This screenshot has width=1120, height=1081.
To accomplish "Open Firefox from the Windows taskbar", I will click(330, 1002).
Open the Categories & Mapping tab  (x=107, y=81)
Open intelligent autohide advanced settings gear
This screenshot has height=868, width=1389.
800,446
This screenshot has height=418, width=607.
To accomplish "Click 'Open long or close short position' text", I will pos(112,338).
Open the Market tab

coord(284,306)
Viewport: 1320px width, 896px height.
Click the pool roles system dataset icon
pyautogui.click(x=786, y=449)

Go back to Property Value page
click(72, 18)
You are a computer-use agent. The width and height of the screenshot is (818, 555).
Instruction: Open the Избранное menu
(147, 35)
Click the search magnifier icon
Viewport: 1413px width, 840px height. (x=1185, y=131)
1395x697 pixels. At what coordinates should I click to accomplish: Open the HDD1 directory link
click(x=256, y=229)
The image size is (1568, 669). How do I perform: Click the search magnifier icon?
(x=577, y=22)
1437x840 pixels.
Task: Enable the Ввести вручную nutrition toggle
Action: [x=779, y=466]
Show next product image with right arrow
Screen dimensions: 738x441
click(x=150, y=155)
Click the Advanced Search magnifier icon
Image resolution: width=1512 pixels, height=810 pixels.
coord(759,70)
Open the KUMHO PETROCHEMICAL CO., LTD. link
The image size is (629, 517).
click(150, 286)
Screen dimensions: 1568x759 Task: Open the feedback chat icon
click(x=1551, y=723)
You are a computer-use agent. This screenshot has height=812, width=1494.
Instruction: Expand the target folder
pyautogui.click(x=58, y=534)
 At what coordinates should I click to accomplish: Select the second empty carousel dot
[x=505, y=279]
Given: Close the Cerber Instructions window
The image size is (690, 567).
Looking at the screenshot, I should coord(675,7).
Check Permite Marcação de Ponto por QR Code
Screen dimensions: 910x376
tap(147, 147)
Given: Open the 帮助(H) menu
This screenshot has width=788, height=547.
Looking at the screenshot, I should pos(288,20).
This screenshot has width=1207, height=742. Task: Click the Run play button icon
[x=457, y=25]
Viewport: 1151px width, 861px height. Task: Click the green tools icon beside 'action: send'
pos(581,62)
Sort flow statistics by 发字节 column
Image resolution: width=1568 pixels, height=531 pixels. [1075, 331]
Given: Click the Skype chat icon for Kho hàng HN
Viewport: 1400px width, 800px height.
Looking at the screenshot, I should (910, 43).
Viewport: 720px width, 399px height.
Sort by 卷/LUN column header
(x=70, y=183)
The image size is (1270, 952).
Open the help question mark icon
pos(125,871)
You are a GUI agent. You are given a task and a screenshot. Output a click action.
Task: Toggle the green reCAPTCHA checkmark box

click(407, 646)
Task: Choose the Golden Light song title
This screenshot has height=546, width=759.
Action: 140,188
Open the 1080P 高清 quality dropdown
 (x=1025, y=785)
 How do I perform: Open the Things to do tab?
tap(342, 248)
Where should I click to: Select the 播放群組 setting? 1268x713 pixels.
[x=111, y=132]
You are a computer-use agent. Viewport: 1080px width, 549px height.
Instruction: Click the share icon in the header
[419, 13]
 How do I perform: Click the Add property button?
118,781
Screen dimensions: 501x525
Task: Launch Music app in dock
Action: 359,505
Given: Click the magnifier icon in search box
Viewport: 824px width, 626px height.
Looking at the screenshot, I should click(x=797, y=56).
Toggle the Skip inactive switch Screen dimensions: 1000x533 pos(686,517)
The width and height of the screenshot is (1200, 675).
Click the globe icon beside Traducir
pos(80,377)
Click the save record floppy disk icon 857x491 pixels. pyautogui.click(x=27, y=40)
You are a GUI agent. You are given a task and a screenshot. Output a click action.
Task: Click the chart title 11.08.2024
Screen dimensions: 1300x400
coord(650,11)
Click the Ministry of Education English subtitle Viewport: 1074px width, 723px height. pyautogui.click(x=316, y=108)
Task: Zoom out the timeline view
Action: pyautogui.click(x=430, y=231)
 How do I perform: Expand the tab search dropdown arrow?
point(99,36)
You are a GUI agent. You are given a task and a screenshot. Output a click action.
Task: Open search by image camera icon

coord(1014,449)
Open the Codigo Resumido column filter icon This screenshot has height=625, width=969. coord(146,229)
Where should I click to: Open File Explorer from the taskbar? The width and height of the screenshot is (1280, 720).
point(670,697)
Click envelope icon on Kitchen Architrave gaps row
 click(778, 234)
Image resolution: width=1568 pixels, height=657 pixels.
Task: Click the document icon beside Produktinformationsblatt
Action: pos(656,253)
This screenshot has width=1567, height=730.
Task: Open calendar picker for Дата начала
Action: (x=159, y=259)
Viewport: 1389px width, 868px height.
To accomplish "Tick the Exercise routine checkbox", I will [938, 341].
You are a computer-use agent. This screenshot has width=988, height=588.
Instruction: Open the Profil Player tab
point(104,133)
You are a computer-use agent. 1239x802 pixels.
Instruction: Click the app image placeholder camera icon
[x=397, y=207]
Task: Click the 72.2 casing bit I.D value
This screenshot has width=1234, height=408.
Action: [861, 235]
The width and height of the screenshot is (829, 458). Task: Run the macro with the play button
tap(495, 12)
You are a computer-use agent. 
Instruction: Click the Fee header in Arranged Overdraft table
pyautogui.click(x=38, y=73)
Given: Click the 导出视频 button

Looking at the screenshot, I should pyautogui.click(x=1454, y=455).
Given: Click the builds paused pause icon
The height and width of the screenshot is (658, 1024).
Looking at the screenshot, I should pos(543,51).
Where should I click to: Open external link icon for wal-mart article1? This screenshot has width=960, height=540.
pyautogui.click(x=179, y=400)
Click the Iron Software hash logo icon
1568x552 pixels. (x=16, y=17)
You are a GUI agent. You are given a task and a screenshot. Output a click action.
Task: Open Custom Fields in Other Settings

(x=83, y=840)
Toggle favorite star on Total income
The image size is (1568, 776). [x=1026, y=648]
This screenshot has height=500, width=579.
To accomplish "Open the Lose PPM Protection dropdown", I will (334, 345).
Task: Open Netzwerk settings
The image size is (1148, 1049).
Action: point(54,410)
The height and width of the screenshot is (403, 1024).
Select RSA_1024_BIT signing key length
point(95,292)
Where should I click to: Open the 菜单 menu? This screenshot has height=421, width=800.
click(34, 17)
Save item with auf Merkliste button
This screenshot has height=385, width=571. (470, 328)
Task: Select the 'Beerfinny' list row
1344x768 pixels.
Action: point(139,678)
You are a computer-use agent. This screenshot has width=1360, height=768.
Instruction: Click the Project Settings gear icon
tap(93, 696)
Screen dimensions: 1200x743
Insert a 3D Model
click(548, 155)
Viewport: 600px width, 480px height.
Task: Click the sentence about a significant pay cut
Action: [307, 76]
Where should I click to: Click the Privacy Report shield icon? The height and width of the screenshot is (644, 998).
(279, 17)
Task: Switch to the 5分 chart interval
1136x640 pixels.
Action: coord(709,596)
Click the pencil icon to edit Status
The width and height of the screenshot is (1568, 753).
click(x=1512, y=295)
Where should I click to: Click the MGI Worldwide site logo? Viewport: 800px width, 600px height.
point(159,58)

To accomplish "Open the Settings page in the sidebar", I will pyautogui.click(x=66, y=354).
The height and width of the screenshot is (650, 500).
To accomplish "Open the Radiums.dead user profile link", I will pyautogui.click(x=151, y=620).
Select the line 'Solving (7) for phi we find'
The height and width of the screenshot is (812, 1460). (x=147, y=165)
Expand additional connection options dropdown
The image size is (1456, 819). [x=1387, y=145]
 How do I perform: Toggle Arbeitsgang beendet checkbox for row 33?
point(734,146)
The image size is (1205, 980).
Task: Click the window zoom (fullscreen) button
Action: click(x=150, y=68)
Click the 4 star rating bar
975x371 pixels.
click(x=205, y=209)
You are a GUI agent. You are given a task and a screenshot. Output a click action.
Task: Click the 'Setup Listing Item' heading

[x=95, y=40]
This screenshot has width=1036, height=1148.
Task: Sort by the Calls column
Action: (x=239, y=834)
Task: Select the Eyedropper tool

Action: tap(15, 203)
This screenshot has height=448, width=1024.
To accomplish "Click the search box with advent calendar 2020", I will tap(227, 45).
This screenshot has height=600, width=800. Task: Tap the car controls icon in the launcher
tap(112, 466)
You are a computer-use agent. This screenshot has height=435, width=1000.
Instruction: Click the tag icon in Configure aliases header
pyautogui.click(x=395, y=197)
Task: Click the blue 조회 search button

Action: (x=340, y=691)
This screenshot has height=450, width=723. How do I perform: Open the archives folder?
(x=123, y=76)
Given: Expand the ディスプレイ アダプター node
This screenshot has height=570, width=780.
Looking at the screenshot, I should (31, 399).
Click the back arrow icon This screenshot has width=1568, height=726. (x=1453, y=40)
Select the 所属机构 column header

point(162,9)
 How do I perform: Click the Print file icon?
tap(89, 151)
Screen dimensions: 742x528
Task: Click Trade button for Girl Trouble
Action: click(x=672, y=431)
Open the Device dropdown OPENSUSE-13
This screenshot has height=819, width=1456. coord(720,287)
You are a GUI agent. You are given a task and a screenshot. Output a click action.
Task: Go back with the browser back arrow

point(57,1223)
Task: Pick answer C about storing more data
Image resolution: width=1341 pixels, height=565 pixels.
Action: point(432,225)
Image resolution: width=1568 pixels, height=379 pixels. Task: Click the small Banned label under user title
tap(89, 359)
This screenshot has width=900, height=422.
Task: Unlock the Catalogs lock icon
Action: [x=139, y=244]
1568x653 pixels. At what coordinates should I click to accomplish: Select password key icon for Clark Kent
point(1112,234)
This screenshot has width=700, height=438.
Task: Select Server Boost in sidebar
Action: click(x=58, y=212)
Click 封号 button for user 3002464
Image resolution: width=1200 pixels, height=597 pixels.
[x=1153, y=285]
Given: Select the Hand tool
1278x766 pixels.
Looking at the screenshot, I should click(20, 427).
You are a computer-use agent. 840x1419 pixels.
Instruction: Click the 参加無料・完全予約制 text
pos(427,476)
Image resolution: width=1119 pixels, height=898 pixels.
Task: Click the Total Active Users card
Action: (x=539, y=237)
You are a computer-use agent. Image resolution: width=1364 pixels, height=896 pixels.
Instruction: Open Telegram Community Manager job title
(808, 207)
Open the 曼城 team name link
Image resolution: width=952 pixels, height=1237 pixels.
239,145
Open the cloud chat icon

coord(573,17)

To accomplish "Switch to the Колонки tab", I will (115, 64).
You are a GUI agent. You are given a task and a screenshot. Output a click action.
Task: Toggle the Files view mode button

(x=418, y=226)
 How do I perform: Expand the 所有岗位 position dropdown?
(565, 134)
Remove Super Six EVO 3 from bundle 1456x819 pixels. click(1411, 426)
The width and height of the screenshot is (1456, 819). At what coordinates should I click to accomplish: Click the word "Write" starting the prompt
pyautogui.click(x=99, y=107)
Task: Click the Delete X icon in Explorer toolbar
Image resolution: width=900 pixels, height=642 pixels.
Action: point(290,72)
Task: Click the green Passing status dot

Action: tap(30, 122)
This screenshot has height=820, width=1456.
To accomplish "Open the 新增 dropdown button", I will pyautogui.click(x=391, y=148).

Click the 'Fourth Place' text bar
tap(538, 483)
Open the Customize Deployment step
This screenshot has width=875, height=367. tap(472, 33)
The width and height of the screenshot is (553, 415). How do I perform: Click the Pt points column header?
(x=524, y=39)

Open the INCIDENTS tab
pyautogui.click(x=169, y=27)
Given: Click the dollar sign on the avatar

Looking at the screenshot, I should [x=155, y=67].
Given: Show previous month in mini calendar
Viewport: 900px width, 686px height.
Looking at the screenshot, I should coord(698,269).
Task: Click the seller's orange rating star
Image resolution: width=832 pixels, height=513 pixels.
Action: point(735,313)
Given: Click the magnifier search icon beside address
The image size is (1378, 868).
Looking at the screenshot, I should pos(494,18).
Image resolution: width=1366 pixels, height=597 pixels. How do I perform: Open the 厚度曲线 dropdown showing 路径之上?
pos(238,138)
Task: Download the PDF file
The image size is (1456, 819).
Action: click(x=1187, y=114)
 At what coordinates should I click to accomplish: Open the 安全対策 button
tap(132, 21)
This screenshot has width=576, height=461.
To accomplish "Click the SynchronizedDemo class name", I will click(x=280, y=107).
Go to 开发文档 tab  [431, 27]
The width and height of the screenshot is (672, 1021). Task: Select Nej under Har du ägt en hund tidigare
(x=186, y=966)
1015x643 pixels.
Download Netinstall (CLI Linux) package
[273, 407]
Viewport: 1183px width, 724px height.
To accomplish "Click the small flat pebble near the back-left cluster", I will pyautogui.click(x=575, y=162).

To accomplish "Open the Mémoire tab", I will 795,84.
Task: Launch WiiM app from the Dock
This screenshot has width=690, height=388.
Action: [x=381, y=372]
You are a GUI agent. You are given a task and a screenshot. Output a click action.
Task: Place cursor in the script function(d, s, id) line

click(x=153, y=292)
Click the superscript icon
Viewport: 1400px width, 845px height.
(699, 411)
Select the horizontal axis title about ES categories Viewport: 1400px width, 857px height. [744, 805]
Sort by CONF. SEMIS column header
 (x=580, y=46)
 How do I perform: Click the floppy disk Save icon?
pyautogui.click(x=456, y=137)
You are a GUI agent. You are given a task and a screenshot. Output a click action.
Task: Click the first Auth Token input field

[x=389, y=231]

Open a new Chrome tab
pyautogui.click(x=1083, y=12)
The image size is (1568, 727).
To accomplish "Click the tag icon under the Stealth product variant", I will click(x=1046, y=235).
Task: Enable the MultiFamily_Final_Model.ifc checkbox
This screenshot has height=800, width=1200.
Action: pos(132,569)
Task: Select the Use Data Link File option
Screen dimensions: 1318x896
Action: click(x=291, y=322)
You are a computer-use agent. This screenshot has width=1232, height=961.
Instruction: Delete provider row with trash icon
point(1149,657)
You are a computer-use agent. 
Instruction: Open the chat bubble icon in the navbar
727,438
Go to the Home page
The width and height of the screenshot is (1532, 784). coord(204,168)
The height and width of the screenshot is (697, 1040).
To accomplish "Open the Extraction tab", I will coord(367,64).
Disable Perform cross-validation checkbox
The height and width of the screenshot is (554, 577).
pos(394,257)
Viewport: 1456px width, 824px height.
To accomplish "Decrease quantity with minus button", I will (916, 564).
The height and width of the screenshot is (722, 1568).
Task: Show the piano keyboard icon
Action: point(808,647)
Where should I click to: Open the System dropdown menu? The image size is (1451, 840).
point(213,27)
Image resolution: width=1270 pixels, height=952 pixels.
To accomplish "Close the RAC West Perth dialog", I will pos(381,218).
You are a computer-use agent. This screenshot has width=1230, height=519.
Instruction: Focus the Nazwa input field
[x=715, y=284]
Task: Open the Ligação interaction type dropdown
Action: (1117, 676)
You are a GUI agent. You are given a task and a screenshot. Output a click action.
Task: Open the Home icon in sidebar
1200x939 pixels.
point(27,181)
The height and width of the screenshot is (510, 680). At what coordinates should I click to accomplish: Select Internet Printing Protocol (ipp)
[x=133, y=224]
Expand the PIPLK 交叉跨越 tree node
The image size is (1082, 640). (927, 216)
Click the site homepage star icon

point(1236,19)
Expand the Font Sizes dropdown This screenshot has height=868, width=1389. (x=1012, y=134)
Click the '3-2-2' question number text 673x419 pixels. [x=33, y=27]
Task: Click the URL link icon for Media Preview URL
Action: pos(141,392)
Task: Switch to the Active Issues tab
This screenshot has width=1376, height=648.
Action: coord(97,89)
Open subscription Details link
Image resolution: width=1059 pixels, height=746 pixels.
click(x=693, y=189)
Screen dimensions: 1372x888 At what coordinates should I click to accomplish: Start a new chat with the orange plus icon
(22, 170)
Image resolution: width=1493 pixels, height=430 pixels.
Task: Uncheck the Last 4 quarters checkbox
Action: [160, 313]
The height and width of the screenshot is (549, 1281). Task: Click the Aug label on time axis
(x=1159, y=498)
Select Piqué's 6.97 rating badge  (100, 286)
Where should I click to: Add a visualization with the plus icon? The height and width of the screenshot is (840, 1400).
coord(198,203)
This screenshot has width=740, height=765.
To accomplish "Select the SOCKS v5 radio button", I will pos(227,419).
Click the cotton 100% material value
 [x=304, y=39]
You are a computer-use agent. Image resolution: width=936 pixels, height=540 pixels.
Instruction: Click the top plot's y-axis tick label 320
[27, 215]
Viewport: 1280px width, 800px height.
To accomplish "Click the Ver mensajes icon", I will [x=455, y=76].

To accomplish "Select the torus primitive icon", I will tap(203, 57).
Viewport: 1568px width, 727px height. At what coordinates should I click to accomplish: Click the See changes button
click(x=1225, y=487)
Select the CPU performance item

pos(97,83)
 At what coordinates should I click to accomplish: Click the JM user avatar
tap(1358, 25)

■ ■ ■ ■

Gather every line from the items above that contains the word "node", matching uppercase and lowercase exactly.

> _EXERCISE ANSWER_
Given: Expand the ディスプレイ アダプター node
Expand the PIPLK 交叉跨越 tree node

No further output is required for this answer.